Here we have the reincarnated Donald Trump, just as before.
The new chapter in this increasingly bitter presidential campaign began with the former president’s tirade about the racial identity of Kamala Harris, the likely Democratic nominee. The claim that the first Black woman elected vice president “happened to turn Black” recently, for political gain, was false and offensive.
Nearly three weeks ago, Trump and a handful of optimistic supporters speculated that the 78-year-old’s near-death experience would initiate a paradigm shift in his outlook on life. “The discord and division in our society must be healed,” Trump said in his prepared speech to the Republican convention a few days later. For a little while, that lofty discourse persisted. The GOP nominee, forgoing the teleprompter and returning to his usual material, gave a victory speech that was both exceptionally lengthy and frequently petty.
There has been little progress, as was made very obvious during Wednesday’s interview-turned-confrontation with reporters at a Black journalist convention in Chicago. Along with his remarks regarding Harris, Trump scolded Rachel Scott, a senior congressional correspondent for ABC News, and attacked his own running mate, Ohio Sen. JD Vance, claiming that his choice would “have no impact” on the race.
Some of Trump’s backers and opponents voiced their concern that Biden, who had previously stated his intention to step down and essentially give the Democratic nomination to Harris, would manage to run against Harris, a Black woman, after Biden’s announcement ten days earlier.
His public appearances on Wednesday clarified the answer.
At a rally in central Pennsylvania on Wednesday night, Trump reiterated his remarks from Chicago in social media posts and his speech, which elicited a raucous from the audience when Obama was mentioned.
The insane Kamala is claiming to be Indian rather than Black. This is significant. Absolute nonsense. Her racial identity is just one of several tools in her arsenal. True Social was Trump’s platform.
His introduction in Harrisburg by Trump lawyer Alina Habba was yet another ominous preview of things to come.
“Relatively speaking, Kamala,” she exclaimed, wildly mispronouncing the vice president’s name. “My ancestry and my place of origin are clear to me.”
More complicated questions will arise in the days and weeks ahead. Who knows what Trump, who spearheaded the racist “birther” conspiracy against Obama and who praised the “very fine people” among the white supremacists and neo-Nazis who marched in Charlottesville, Virginia, in 2017, will say or do if Harris keeps the momentum going for her candidacy.
Harris, who was born to Jamaican and Indian parents and grew up in Oakland, attended a historically Black college, and would make history if she were to become president if she were to win in November. She would also be the first woman of color, Black woman, and Indian American.
This entire campaign has been marked by “a taste of the chaos and division,” according to her spokesperson, who slammed the incident in response to Trump’s comments.
Speaking at a Houston historically Black sorority event just hours after Trump’s remarks on the panel, the candidate recited her standard talking points in a top-down fashion. Next, she turned to deliver her much-anticipated response, all the while smiling wryly.
He appeared at the annual conference of the National Association of Black Journalists this afternoon, and it was the same old show—divisiveness and contempt,” she remarked, stopping to let the buzz build. The American people are deserving of better, I must say.

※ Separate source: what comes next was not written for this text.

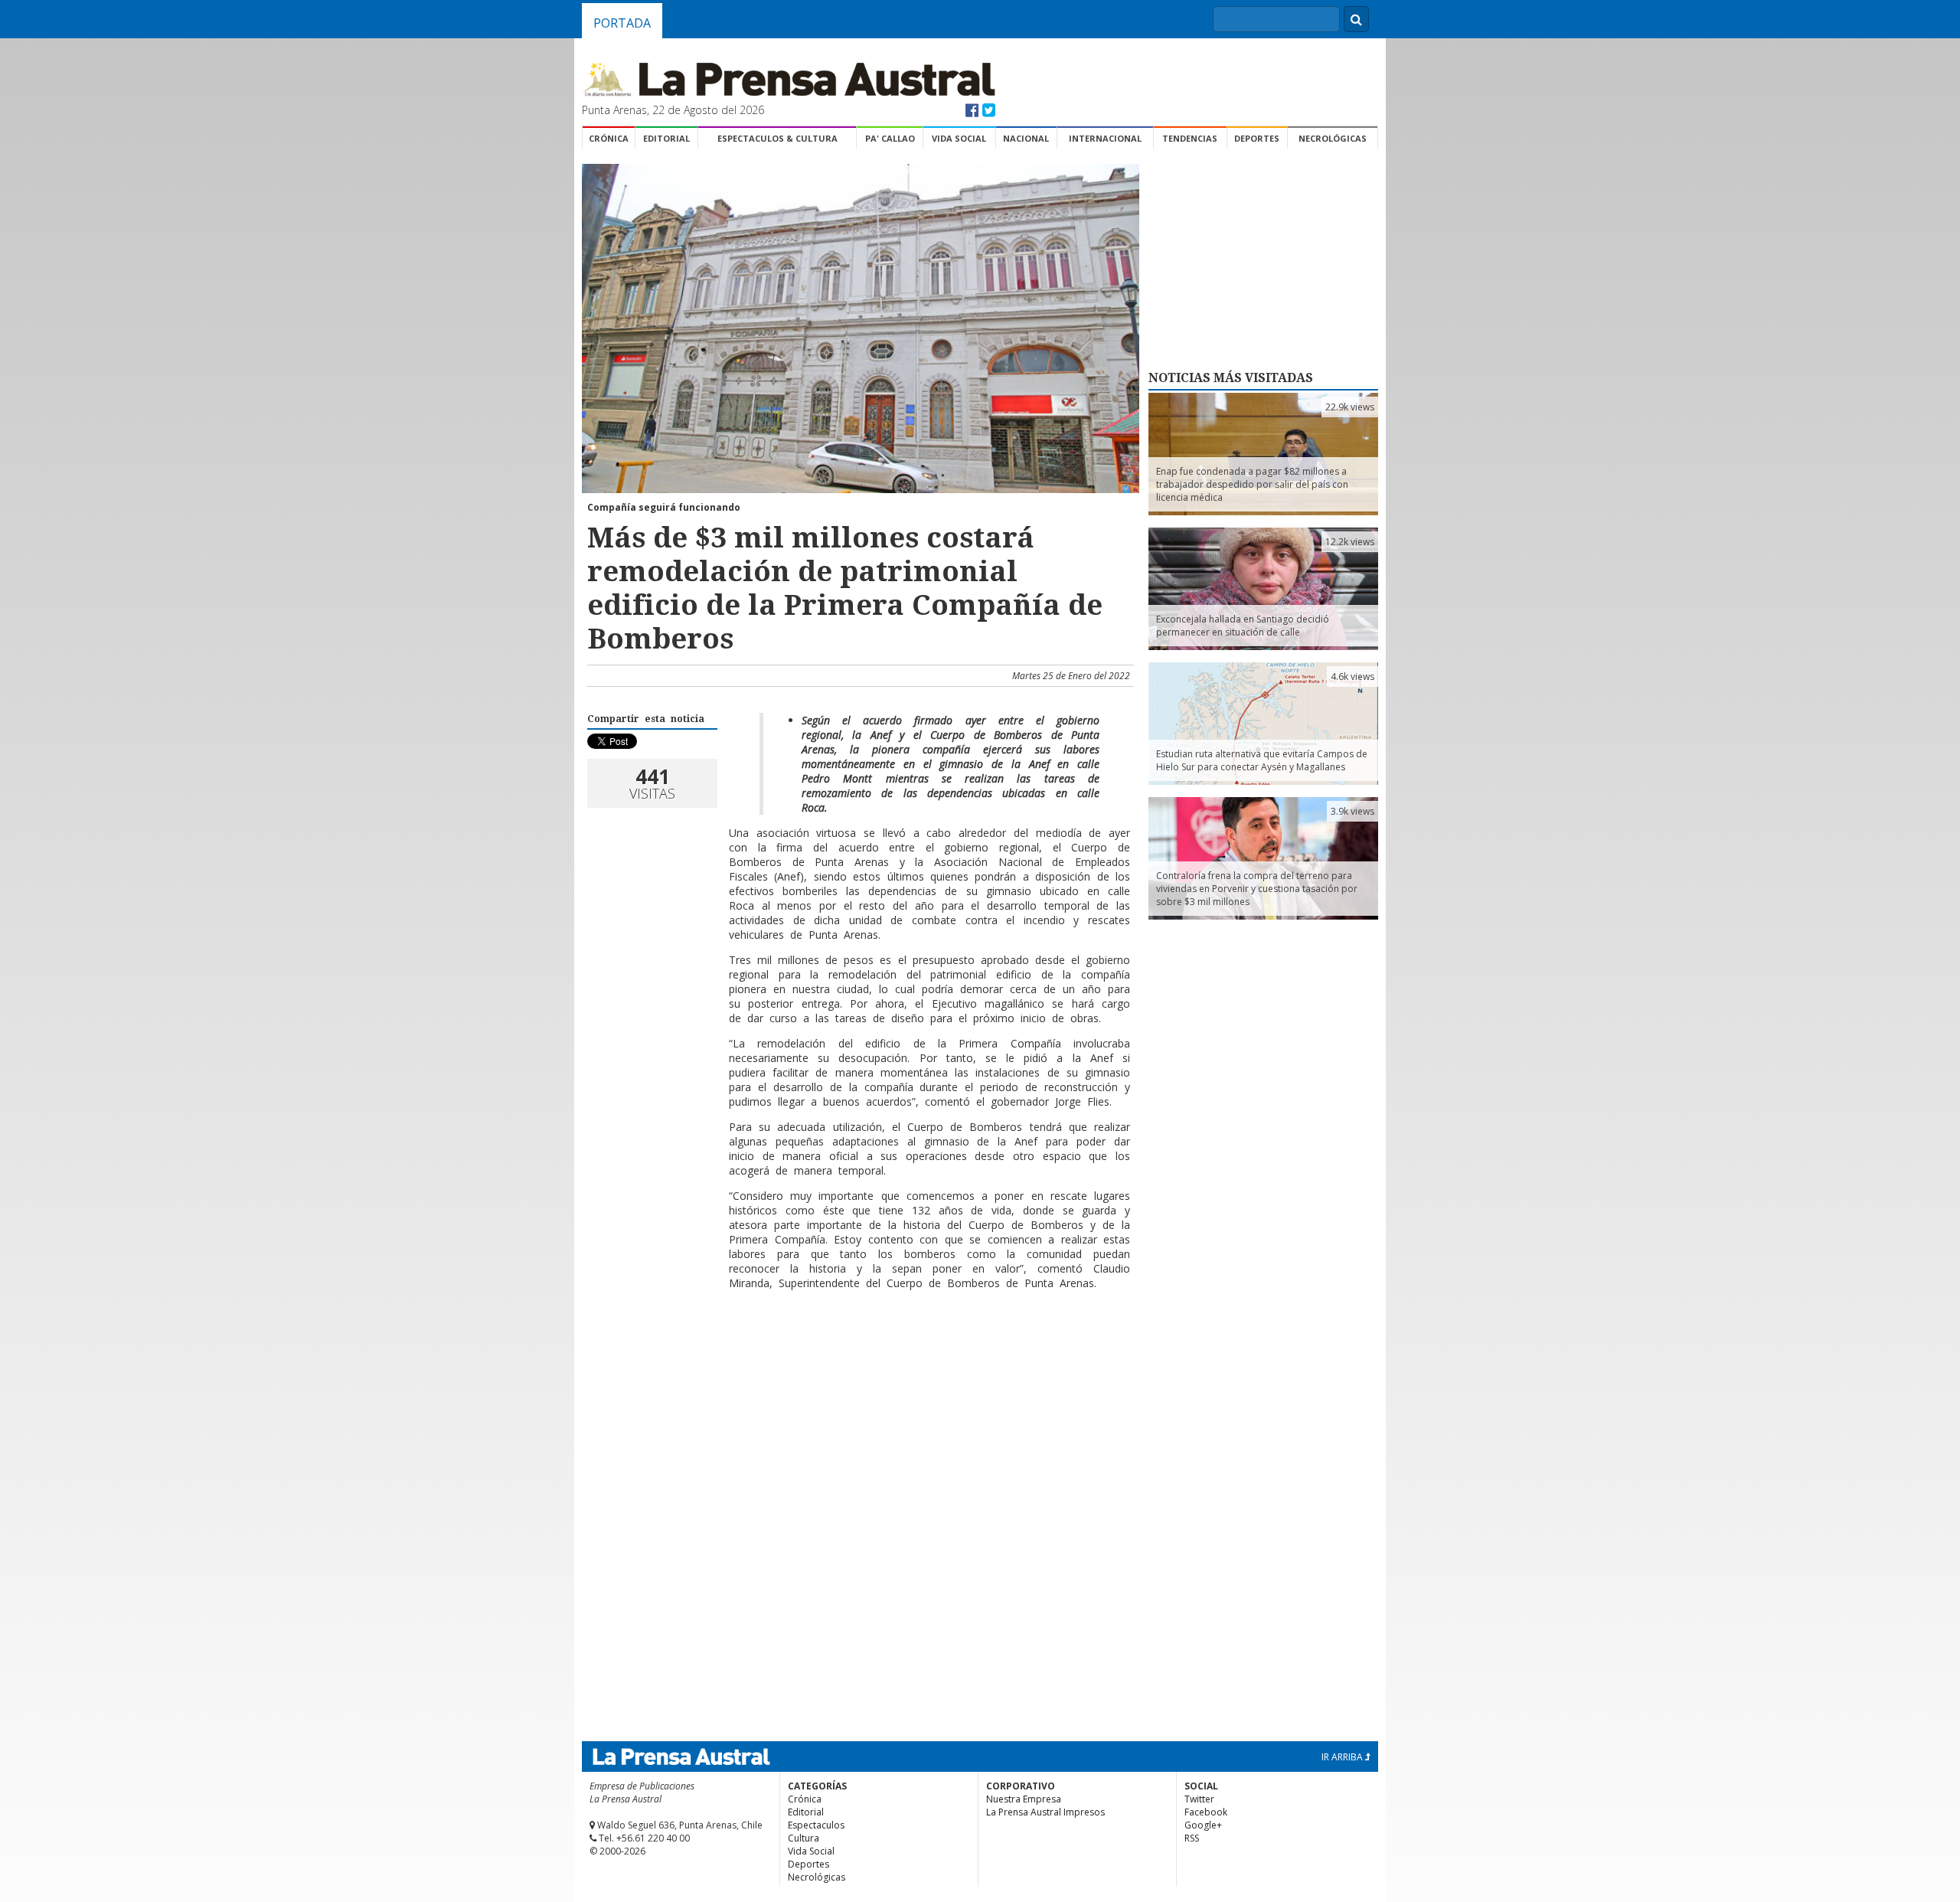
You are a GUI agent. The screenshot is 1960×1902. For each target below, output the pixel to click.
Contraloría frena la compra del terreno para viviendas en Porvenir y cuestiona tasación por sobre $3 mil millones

A leader who is honest with the American people is what they deserve, she went on to say. A leader who, when faced with reality, does not react violently and angrily. A leader who can see past our differences and unite us is what we need. Their support is crucial to our success.

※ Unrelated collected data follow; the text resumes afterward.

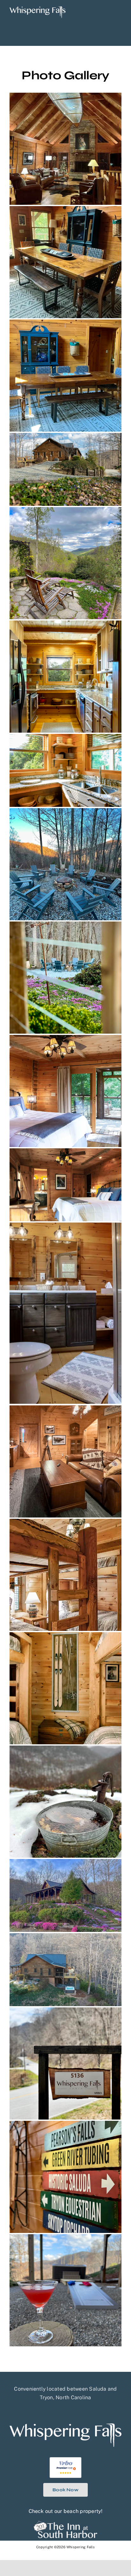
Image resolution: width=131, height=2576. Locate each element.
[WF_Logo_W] (38, 9)
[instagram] (71, 2409)
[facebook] (59, 2409)
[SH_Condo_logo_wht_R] (65, 2523)
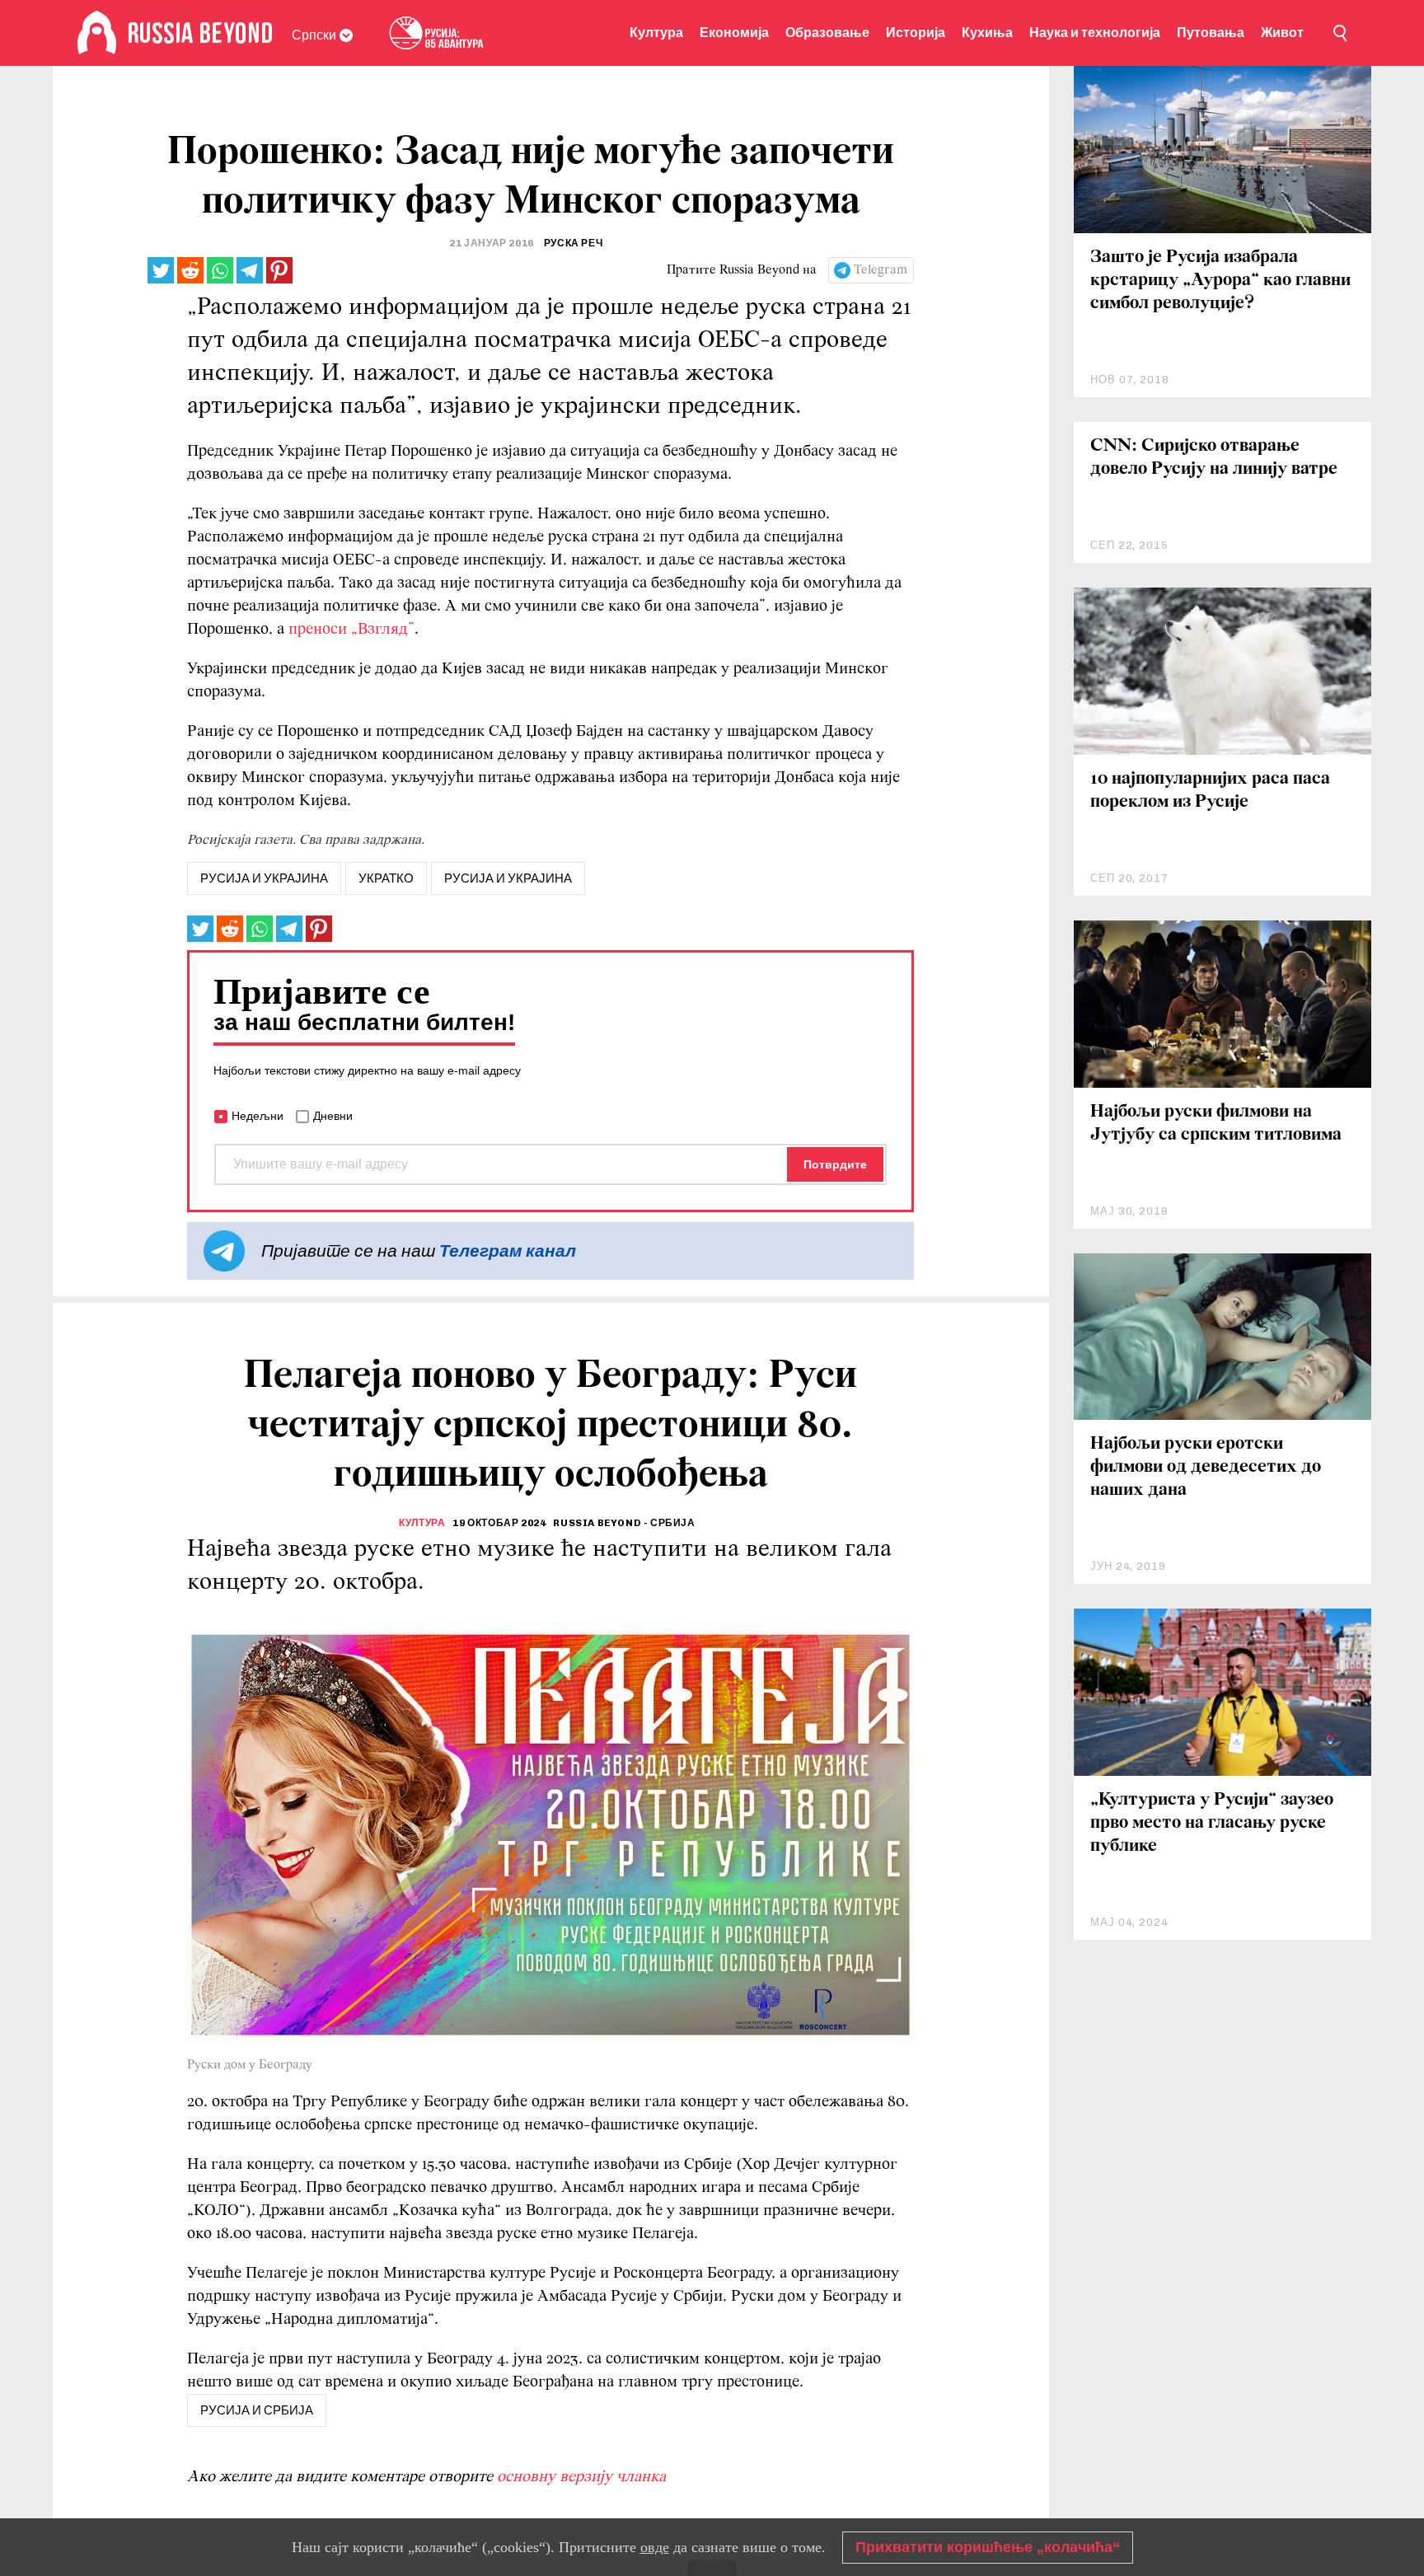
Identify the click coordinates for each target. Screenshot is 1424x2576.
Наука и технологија (1094, 32)
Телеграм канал (507, 1250)
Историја (915, 32)
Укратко (386, 878)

Quickly resuming her pitch, Harris warned that Republicans linked with Trump will launch a “full-on attack on hard fought, hard won fundamental freedoms and rights” by skirting the issue of a nationwide abortion ban rather than outright rejecting it. (In accordance with the Supreme Court’s decision in 2022 that reversed Roe v. Wade, Trump has stated that the states should make the decision.)
When it comes to abortion rights, Harris is more outspoken and confident than Biden was. She will likely use the 96 days before the election to highlight the Democratic edge on that subject and, judging by her words on Wednesday night, mostly let Trump handle the situation on his own.
The second gentleman Doug Emhoff, Harris’s husband, and other Democrats delivered more severe sentences. Speaking to contributors in Maine on Wednesday, Trump said that Trump’s comments revealed “a worse version of an already horrible person.”